STATED GOAL 1: Which department maintains the road described in the Manitoba Provincial Road 233 article?
STATED GOAL 2: Which places does the Manitoba Provincial Road 233 article say the road connects with the town of Fisher Branch? List every one.
STATED GOAL 3: Write the next part of the Manitoba Provincial Road 233 article, starting after its last sentence.

- PR 233 highlighted in red

Route information
- Maintained by Department of Infrastructure
- Length: 63.9 km (39.7 mi)
- Existed: 1966–present

Major junctions
- South end: PTH 68 west of Arborg
- PTH 17 in Fisher Branch
- North end: PR 325 north of Fisherton

Location
- Country: Canada
- Province: Manitoba
- Rural municipalities: Bifrost-Riverton, Fisher

Highway system
- Provincial highways in Manitoba; Winnipeg City Routes;
| ← PR 232 |  | → PR 234 |

= Manitoba Provincial Road 233 =

Provincial road in Manitoba, Canada

Provincial Road 233 (PR 233) is a 63.9 km north–south highway in the Interlake Region of Manitoba. It serves to connect Framnes, Vidir, Sylvan, Kilkenny, and Fisherton with the town of Fisher Branch.

RAW DATA:

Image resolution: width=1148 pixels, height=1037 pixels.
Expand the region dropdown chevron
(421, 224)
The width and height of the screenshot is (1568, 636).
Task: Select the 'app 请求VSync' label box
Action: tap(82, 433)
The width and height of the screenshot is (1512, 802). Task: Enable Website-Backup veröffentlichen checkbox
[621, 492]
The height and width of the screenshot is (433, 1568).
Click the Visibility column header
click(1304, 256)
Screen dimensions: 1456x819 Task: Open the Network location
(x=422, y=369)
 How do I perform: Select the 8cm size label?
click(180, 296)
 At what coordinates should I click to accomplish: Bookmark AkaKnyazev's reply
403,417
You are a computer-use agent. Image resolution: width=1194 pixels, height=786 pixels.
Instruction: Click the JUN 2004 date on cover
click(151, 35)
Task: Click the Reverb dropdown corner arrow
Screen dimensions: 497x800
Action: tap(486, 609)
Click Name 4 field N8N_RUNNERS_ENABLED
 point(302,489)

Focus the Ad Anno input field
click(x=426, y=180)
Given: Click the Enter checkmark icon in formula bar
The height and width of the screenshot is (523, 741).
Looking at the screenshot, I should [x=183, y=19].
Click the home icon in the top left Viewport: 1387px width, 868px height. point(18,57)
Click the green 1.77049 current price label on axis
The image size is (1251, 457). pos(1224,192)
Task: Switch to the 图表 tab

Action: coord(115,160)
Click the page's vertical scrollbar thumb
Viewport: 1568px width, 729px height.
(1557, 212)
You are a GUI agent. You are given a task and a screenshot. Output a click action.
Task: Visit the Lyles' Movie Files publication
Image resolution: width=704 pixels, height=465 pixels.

WRITTEN ANSWER 1: The Department of Infrastructure.

WRITTEN ANSWER 2: Framnes, Vidir, Sylvan, Kilkenny, and Fisherton.

WRITTEN ANSWER 3:
==Route description==

PR 233 begins in the Municipality of Bifrost-Riverton at an intersection with PTH 68 just west of Arborg near the Arborg Airport. It heads north as a paved two-lane highway to go through a switchback as it crosses a bridge over the Icelandic River and travels through the hamlet of Framnes. The highway has an intersection with PR 329, where the road turns to gravel, before passing through the hamlet of Vidir and having an intersection with PR 326 a couple kilometres later. PR 233 now makes a sharp left, heading due west as it travels through Sylvan, where it enters the Rural Municipality of Fisher.

PR 233 temporarily enters a wooded area as travels through a switchback while passing by the Fisher Branch Airport. The highway has an intersection with PTH 17, where it becomes paved again, becoming known as Tache Street as it travels directly through the centre of downtown Fisher Branch, where it crosses over a branch of the Fisher River. It leaves Fisher Branch and heads due west through farmland for several kilometres to come to a four-way stop, where PR 233 turns north, becoming known as Fisherton Road and turning to gravel once again while the road continues east as Road 141N towards Kilkenny. PR 233 travels through Fisherton, where it crosses the Fisher River, before coming to an end at an intersection with PR 325 several kilometres west of Hodgson. The entire length of PR 233 is signed as a north–south highway, with the exclusion of the PTH 17 intersection, where it is signed as east–west.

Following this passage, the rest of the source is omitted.